**Problems to solve**
A: Transcribe verbatim the portion of the text on Framer page transitions that begins at the words "Why Page Transitions" and stops after the words "word of copy.".
B: Name every transition style that the text on Framer page transitions says these transitions support.
C: According to the text on Framer page transitions, what does a bold slide signal?

**Text shown**
— Begin —
Framer page transition between two pages with smooth motion

Framer page transitions animate the change between pages when a visitor clicks a link, replacing the harsh flash of a full page reload with a smooth motion sequence. They run on the client without server round-trips, support fade, slide, and shared element styles, and improve perceived speed and brand polish across the entire site.

Why Page Transitions Matter

The default web behavior is jarring. A visitor clicks a link, the screen goes white, the new page paints, and they wait. Page transitions remove that gap by morphing the current page into the next one with intentional motion. The visitor never sees a blank state, the perceived load time drops, and the site feels closer to a native application than a series of disconnected documents.

Beyond perception, transitions reinforce brand. A fast fade signals minimalism. A bold slide signals confidence. A shared element transition where a hero image grows into the next page signals craft. Each style communicates something about the underlying product before the visitor reads a word of copy.
— End —
**Data extract**
— Begin —
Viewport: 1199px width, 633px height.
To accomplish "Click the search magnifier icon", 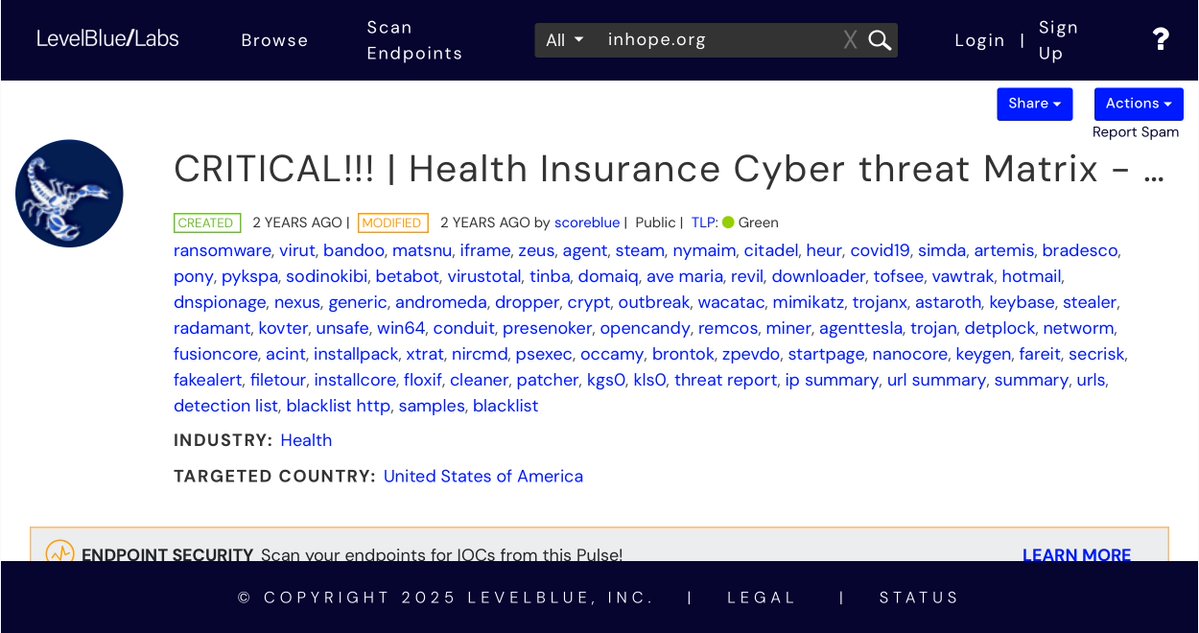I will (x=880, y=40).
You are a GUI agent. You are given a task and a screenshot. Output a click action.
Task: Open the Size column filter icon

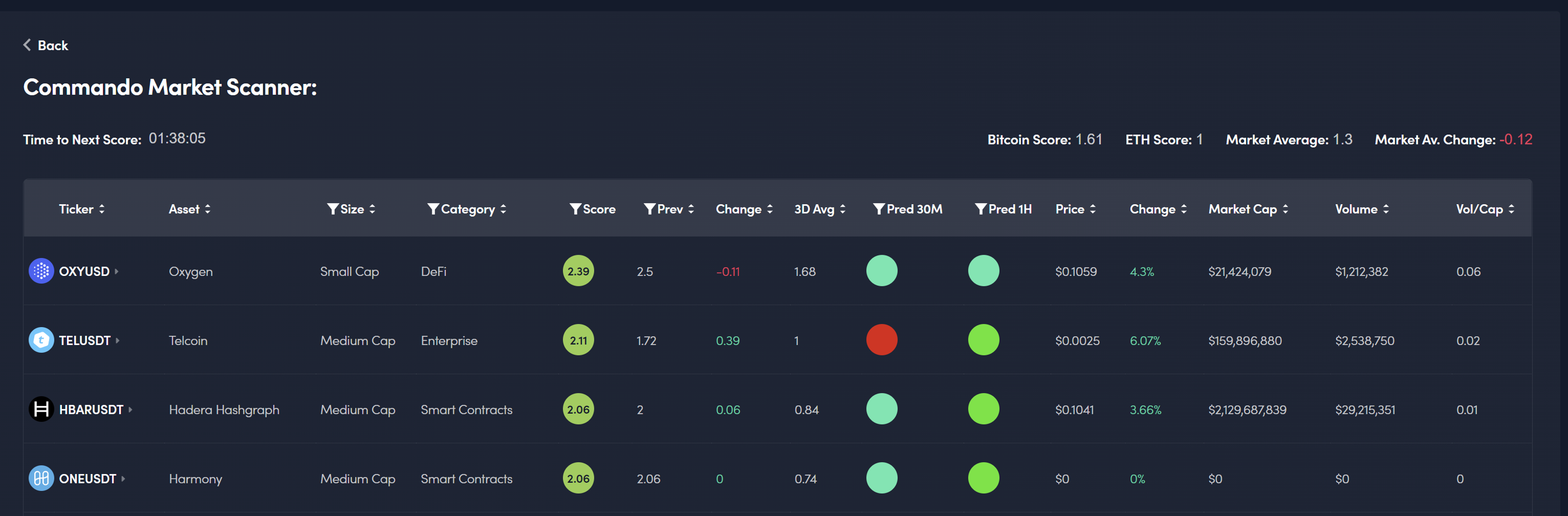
— End —
**Results of the exercise**
A:
Why Page Transitions Matter

The default web behavior is jarring. A visitor clicks a link, the screen goes white, the new page paints, and they wait. Page transitions remove that gap by morphing the current page into the next one with intentional motion. The visitor never sees a blank state, the perceived load time drops, and the site feels closer to a native application than a series of disconnected documents.

Beyond perception, transitions reinforce brand. A fast fade signals minimalism. A bold slide signals confidence. A shared element transition where a hero image grows into the next page signals craft. Each style communicates something about the underlying product before the visitor reads a word of copy.

B:
- Fade
- Slide
- Shared element

C: A bold slide signals confidence.